Brooke stared at the flimsy garment and at the suspenders and stockings the woman had brought her to wear. She closed her eyes. Heaved a deep, shaky sigh. This is it , she thought. This is the moment .
‘All right,’ she said. ‘I’ll put them on.’
Hatchet Face seemed strangely contented as she returned into the living area to wait as Brooke changed. Brooke shut the bedroom door. Took a couple more deep breaths and then moved quickly. She slipped a CD into the stereo system and turned the volume up high. To the strains of Brahms she tore the drapes of mosquito netting from the bed and grabbed the training shoes from underneath, as well as the bag containing the comfortable clothes Consuela had provided for her. She emptied out the clothing, stripped off her white cotton dress and pulled on the tracksuit bottoms and T-shirt, then quickly laced up the shoes.
Hatchet Face rapped on the door. ‘You hurry,’ came her stern voice from outside.
‘Don’t come in,’ Brooke yelled. ‘I’ll be there in a minute, okay?’
She ran into the bathroom. Snatched two towels from the rail and dampened one of them with water. She stuffed the dry one into the clothes bag, along with a tub of talcum powder, the mineral water bottle that she’d refilled from the tap and the packet of cold meats left over from dinner that she’d hidden in the shower cubicle. She grabbed a tall can of hairspray and jammed it into her pocket, then picked up all the perfume bottles and carried them into the bedroom with the damp towel over her shoulder.

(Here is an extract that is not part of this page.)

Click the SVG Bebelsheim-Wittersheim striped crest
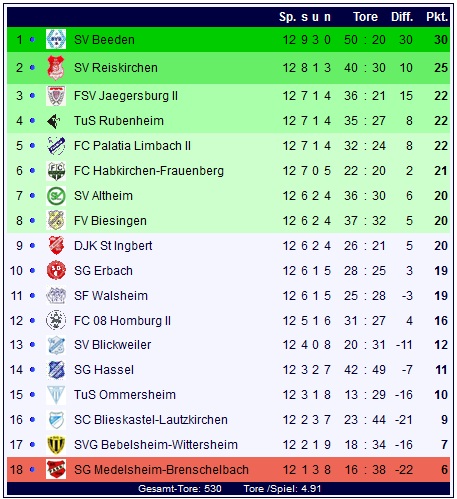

Brooke had been aware from the start that if she wanted to escape from this place she wouldn’t get very far without money, and she didn’t have a penny. But Serrato’s jewels were worth countless thousands. If she could trade them for a ride or a night’s shelter, even a phone call to the outside world for help, that’d be good enough for her. Chucking all of the perfume bottles on the bed she grabbed the jewellery from the bedside table. She slipped the bracelet over her wrist and put on the heavy necklace underneath her T-shirt.

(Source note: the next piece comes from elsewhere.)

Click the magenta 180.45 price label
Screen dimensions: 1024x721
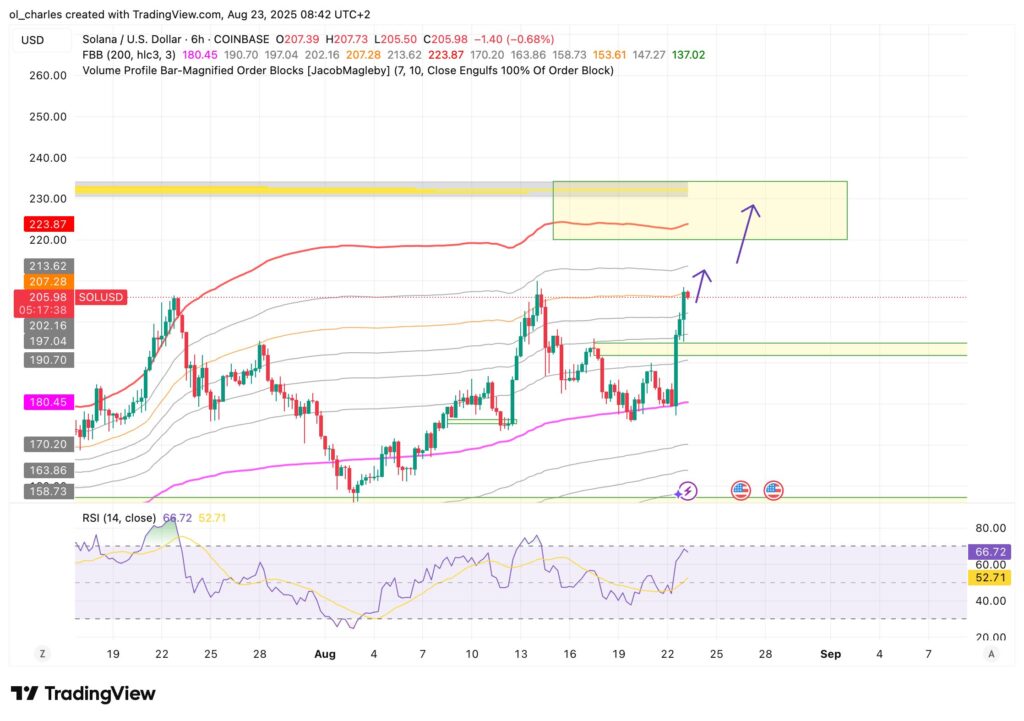pyautogui.click(x=44, y=403)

She was as ready as she’d ever be. She was breathing hard with tension. What would Ben have said in a moment like this?
‘Fuck it,’ she muttered. Then she picked up one of the Chanel bottles and dashed it as hard as she could against the solid wooden bedpost. It shattered, broken glass and perfume showering everywhere. She grabbed another, and another, smashing them into pieces.
Suddenly the whole room was filled with the choking reek of perfume. The carpet was saturated with the stuff. Any second now, Hatchet Face would be sure to smell it and come storming in to see what was happening. Seconds counted.

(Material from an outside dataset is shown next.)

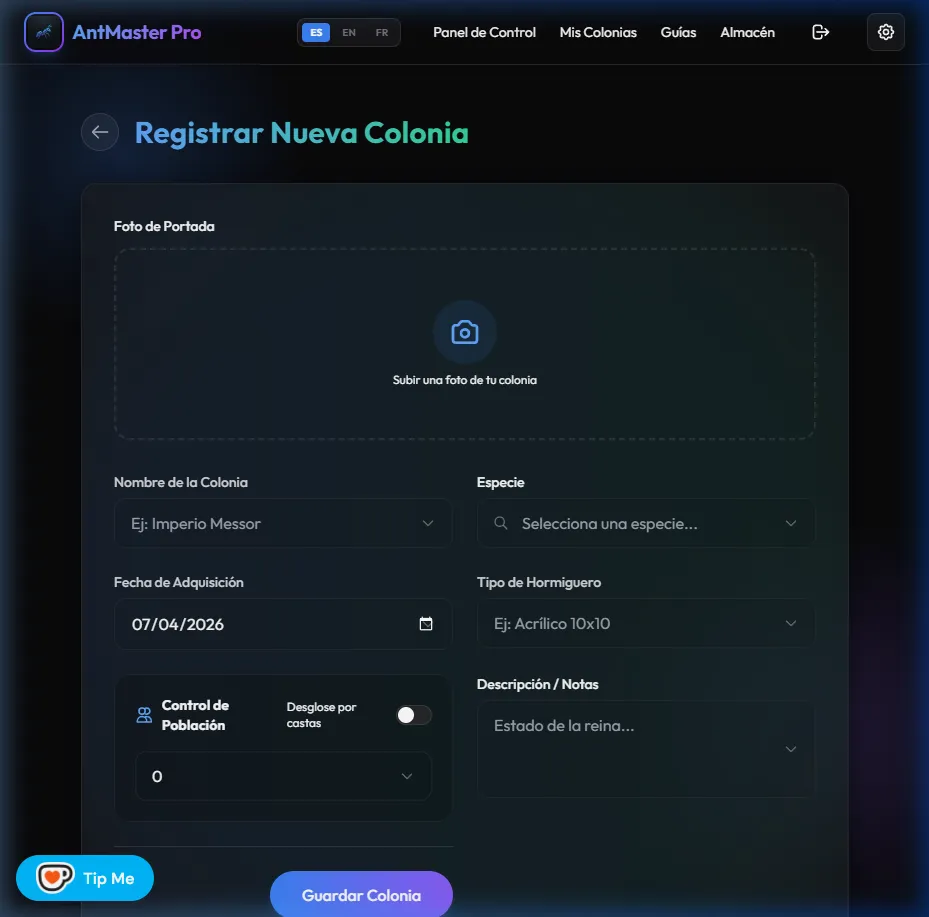Click the AntMaster Pro ant logo icon
Screen dimensions: 929x917
[x=43, y=32]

Brooke retrieved the stolen cigarette lighter from its hiding place under the mattress. She snatched up the negligee. ‘Here’s what I think of your pervy outfit, Ramon,’ she said as she offered the flame up to the material. It caught light instantly. She threw the burning garment down onto the perfume-saturated carpet.
The fire leaped up instantly and aggressively with a breathy whumph . Suddenly everything was ablaze – the floor, the bedclothes, the four-poster’s drapes, its canopy. Even sooner than Brooke had expected there was a wall of fire licking its way hungrily to the ceiling and spreading outwards to engulf the whole room. Smoke alarms began to screech.
Brooke leaped back from the fierce heat, grabbed the bulging clothes bag and sprinted for the bathroom door shouting ‘ Fuego! Fuego! ’
The door flew open. Hatchet Face gaped in bewildered horror at the flames and opened her mouth to yell something. Before she could get the words out, Brooke had thrown all her strength and momentum into a punch that sent the woman crashing down on her back. Hatchet Face looked pretty strong and tough, and Brooke had no desire to get into a blow-for-blow fight with her, not even after the few lessons in unarmed combat she’d had with Jeff Dekker at Le Val. A swift kick to the head knocked her out cold.